/docker-dropwizard-example

Example docker image which runs a dropwizard application

Primary LanguageJava

Docker Dropwizard image

Example Docker image for running a Dropwizard Application in a container.

terminal gif

Requires:

To run locally:

gradle run
# ./go

To build docker image:

gradle dockerBuildImage
# ./dockerBuildImage.sh (requires oneJar task to build dropwizard application)

To run docker image:

gradle dockerRunImage
./dockerRunImage.sh (requires built image)

When image is running use boot2docker ip to get the docker IP and docker ps to see the port assigned to the container port 8080, then curl http://<dockerip>:<port>/hello to call the dropwizard application running in the container.
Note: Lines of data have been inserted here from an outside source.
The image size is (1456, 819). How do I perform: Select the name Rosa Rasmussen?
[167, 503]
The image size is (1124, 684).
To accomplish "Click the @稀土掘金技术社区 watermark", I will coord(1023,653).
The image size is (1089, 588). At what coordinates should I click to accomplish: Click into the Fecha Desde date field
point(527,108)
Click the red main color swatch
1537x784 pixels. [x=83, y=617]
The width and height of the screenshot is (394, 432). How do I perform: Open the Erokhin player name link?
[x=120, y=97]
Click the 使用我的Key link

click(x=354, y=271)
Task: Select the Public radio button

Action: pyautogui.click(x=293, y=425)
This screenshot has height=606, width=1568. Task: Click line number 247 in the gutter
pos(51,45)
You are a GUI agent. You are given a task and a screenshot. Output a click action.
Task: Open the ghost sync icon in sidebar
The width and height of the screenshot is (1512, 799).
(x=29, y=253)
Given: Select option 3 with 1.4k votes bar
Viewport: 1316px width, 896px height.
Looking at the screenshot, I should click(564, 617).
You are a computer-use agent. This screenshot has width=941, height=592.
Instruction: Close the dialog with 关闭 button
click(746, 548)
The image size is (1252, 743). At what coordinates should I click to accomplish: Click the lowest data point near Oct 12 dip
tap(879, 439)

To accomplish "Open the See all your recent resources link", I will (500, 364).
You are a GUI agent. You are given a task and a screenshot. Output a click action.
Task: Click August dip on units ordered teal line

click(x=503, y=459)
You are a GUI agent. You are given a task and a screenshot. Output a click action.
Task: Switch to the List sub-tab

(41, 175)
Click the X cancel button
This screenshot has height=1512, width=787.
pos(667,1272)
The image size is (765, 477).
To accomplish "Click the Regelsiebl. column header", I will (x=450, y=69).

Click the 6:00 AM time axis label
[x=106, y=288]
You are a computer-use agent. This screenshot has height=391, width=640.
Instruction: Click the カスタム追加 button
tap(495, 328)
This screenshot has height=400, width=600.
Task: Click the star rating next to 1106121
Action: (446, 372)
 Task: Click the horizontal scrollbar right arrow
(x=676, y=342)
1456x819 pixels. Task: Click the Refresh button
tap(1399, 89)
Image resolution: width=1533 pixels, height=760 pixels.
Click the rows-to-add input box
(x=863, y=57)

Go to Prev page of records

If using LINUX you can use localhost and have to sudo docker commands.

Details

This is a bare bones example for building an image for running a single Dropwizard application. It uses the standard docker java:jre-8 image as base, copies necessary files into image into folder /opt/dropwizard and runs command to start dropwizard application.

Dockerfile:

FROM java:8-jre
COPY config.yml /opt/dropwizard/
COPY build/libs/docker-dropwizard-application-standalone.jar /opt/dropwizard/
EXPOSE 8080
WORKDIR /opt/dropwizard
CMD ["java", "-jar", "-Done-jar.silent=true", "docker-dropwizard-application-standalone.jar", "server", "config.yml"]

Conclusions

This is a simple way of defining a disposal container for a dropwizard application, taking effort away from operations and making the development team responsible for how their application will be hosted and run. Your application will be completely isolated from other parts of your solution running on the same host machine, including other instances of the same application for scaling and redundancy.

Instead of thinking of instances of your application, you have instances of your container image, hosted on one or more docker hosts depending on your architecture. Used correctly, you can create container instances as needed, kill when done, using versioning of images to release new versions of the service.

Things to consider:

  • How to extract information from running container instance application (logging, performance monitoring etc.)
  • Port management, how to create new containers with dynamic port allocation (to avoid collisions) while still balancing load between them
  • General release management using Docker